From: Roderick and Ellen Robertson <rjremr_at_eUrEz5Cqkd79V2tPNby-bGz2KWUsB01XpL2CwRYE4YyJC1NAoOnGxOO_0aR4XqDRsfuyX>
Date: Thu, 22 Jan 2009 08:32:48 -0800

>> I suppose 'Totally believe' is MachoAmerican English! :-)
> No, dude (pronounced dooo' d), it's California Valley/Surfer dialect.
> Think Keanu Reeves in Bill and Ted's Excellent Adventure or Bill and Ted's
> Bogus Adventure.
> Seriously, using "totally" is so "totally" Californian that it is a
> stereotype, exceeded only by using "tubular" as a very good thing, rather
> than a synonym for a torus.

Dude, that's like so totally bogus!

"California" is a big place. How they speak down in the San Fernando valley has little effect above, say, the Grapevine. (California is as big as the Island of Britain...). Of course, how they misuse it in Kansas (or in the movies)...

> My only "local" equivalents that I can think of is using "yunz" (the
> Pittsburghese version of Southerners' "Y'all") or giving directions on the
> basis of landmarks that aren't there any more (and expecting the other
> person to know precisely where that would be).
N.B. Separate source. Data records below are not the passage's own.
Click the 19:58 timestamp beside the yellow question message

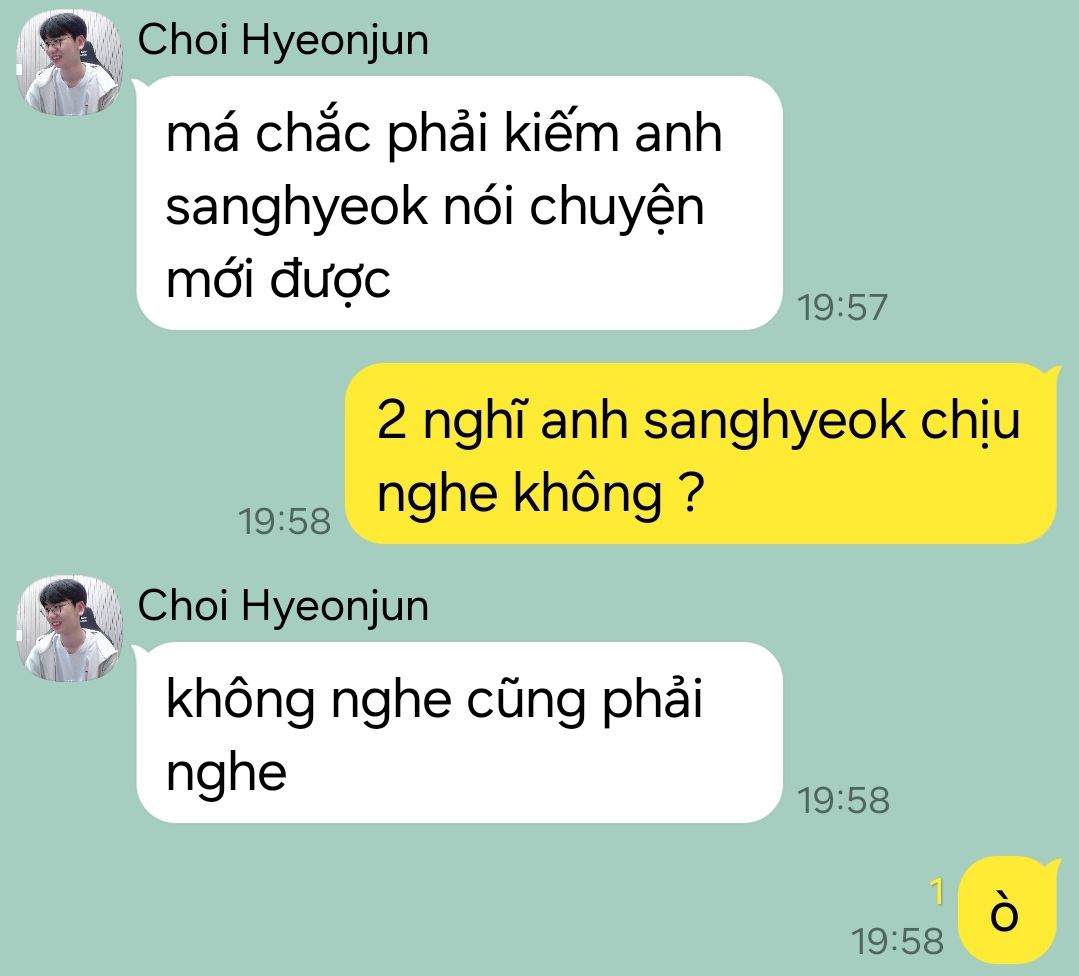(284, 521)
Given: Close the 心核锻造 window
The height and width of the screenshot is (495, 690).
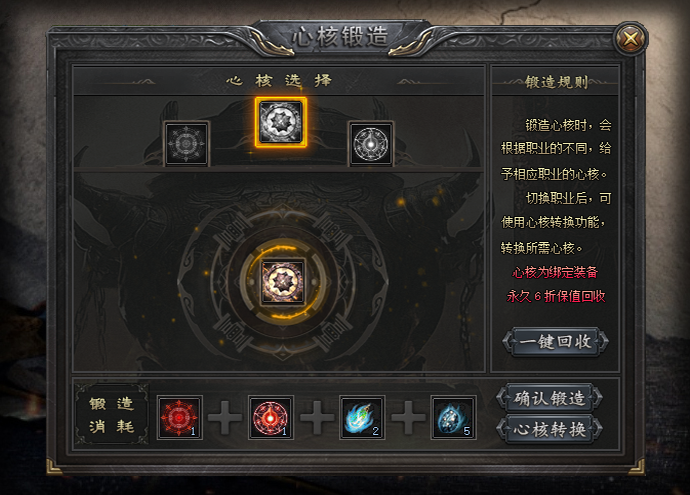Looking at the screenshot, I should tap(631, 38).
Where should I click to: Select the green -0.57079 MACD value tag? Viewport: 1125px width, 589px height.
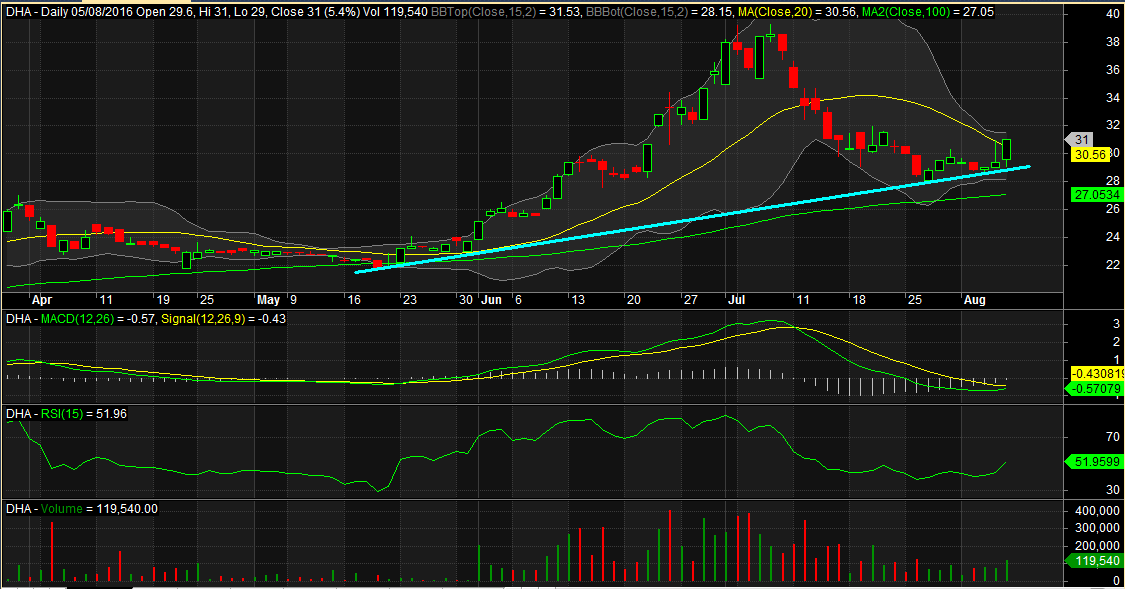coord(1094,388)
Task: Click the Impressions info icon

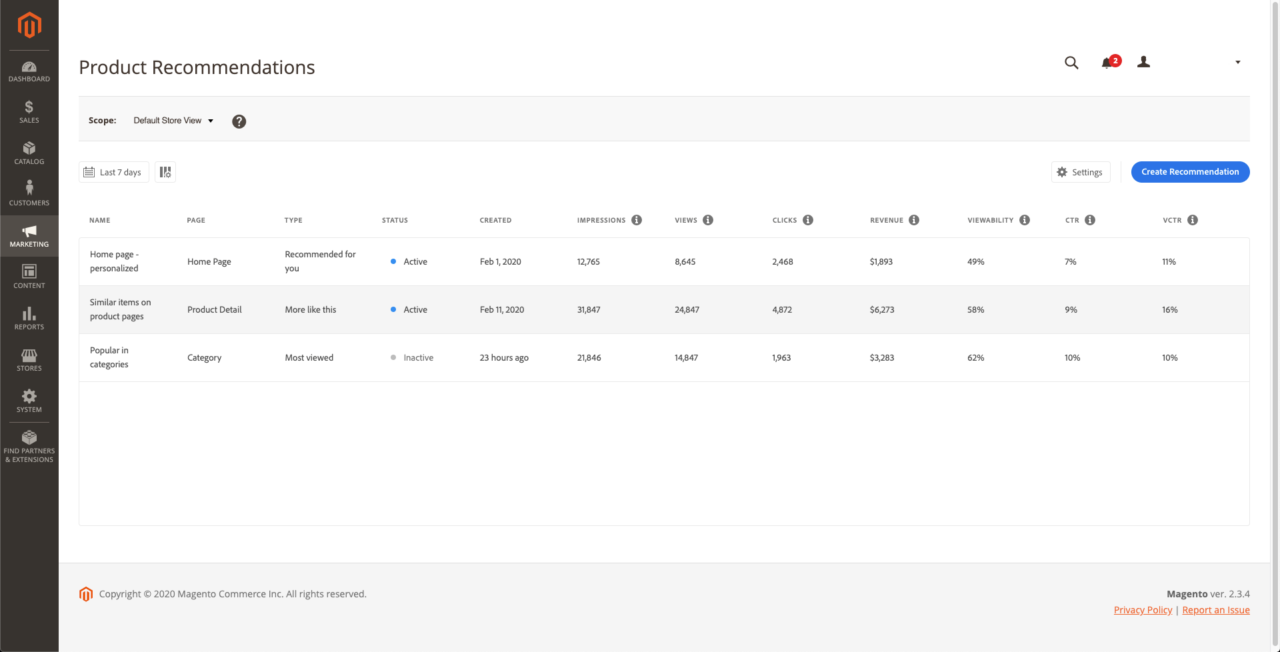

Giving direction based on no-longer extant landmarks is a "small town" thing - *everyone* knows where the Miller place used to be before it burned down in '65, or that the Watson house is now owned (for the last 50 years) by the Joneses, but it's still called the Watson house. We had directions given to us in England that we had to ask for modern translations. (of course, parts of England still haven't replaced signposts they took down when they feared that the Germans would invade. Don't want Jerry to find London!)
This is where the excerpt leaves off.